- Problem requirements
In the lecture description on simple harmonic motion, which chapter of the textbook is the lecture from?

- Reading passage
++++++++++

Uniform Circular Motion & SHM | Derivation of X, V, & a | SIMPLE HARMONIC MOTION | Physics 12
Uniform Circular Motion & SHM | Derivation of X, V, & a | SIMPLE HARMONIC MOTION | Physics 12 | National Book Foundation | Federal board
#FederalBoard #ModelTownHumak #EducationalChannel #siranjumteaches #nationalbookfoundation
In this comprehensive lecture from Chapter 17: Simple Harmonic Motion, we explore the deep connection between Uniform Circular Motion and Simple Harmonic Motion (SHM) as explained in the National Book Foundation textbook for Class 12 (Federal Board).

++++++++++

- Supplied information
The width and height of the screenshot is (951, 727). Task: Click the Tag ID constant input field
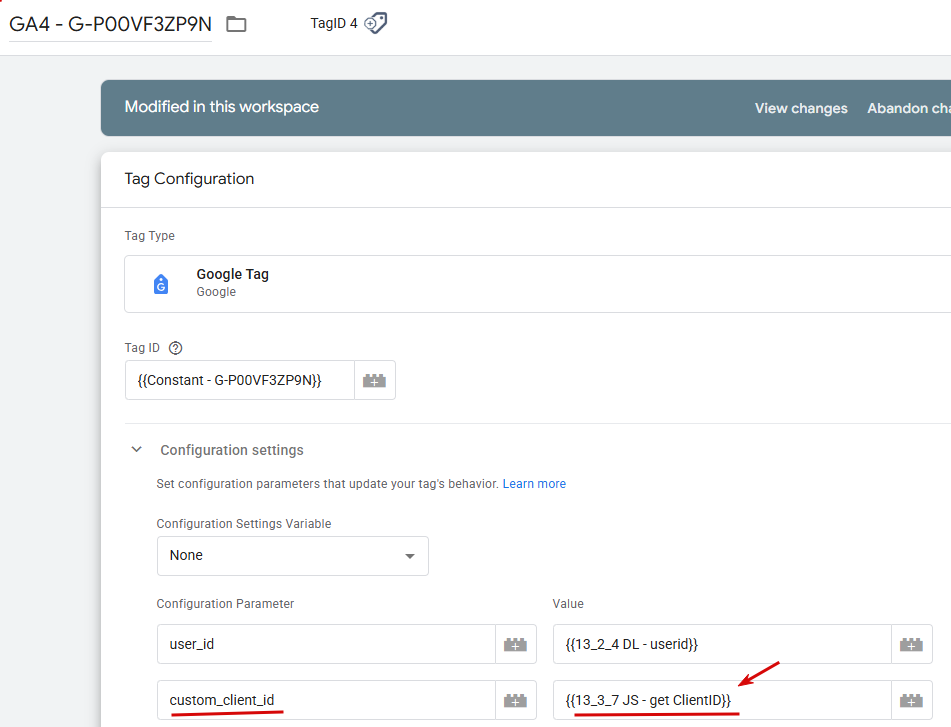click(239, 381)
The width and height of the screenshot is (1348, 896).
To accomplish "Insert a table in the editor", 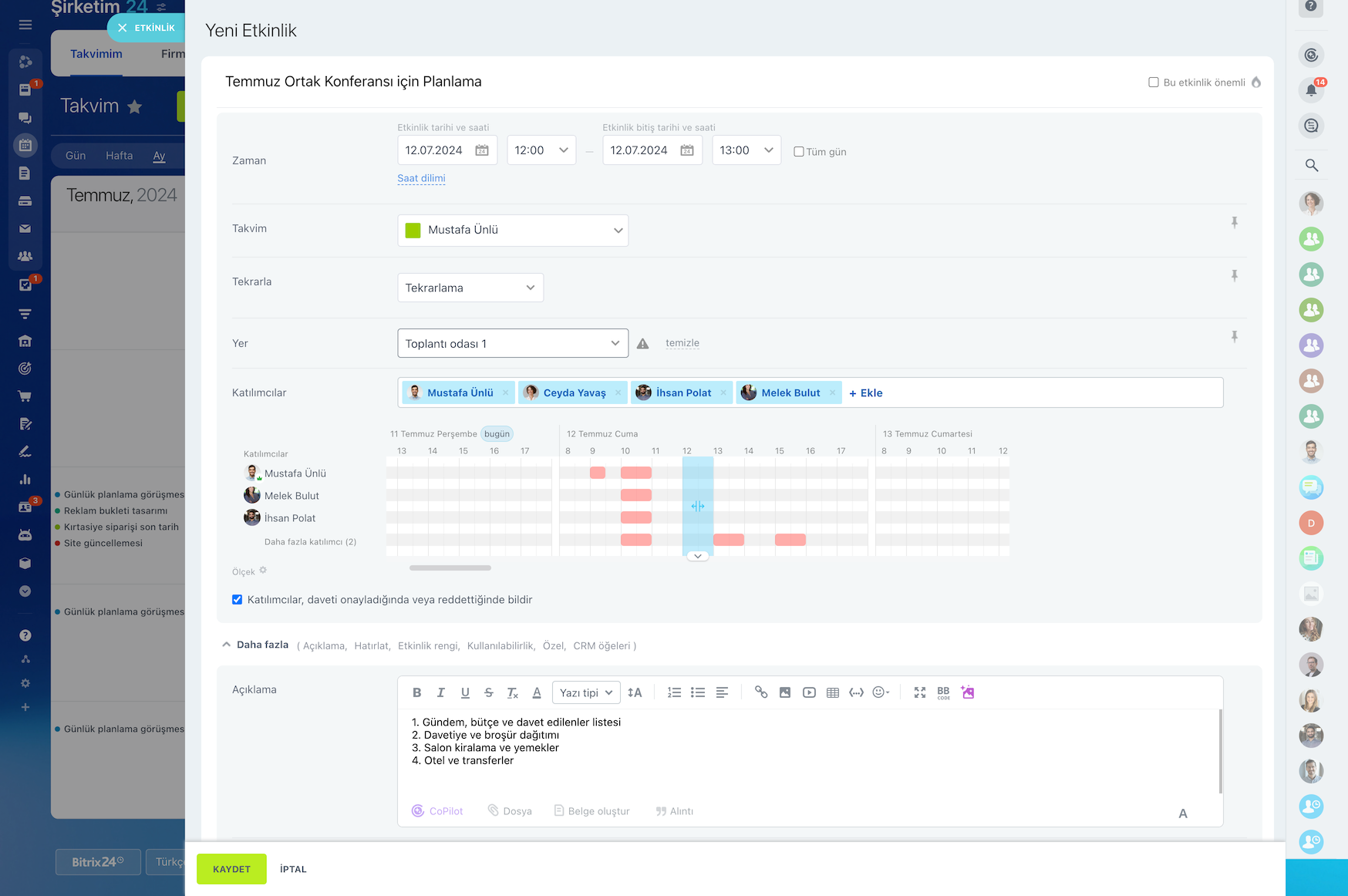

++++++++++

- Result of the exercise
Chapter 17: Simple Harmonic Motion.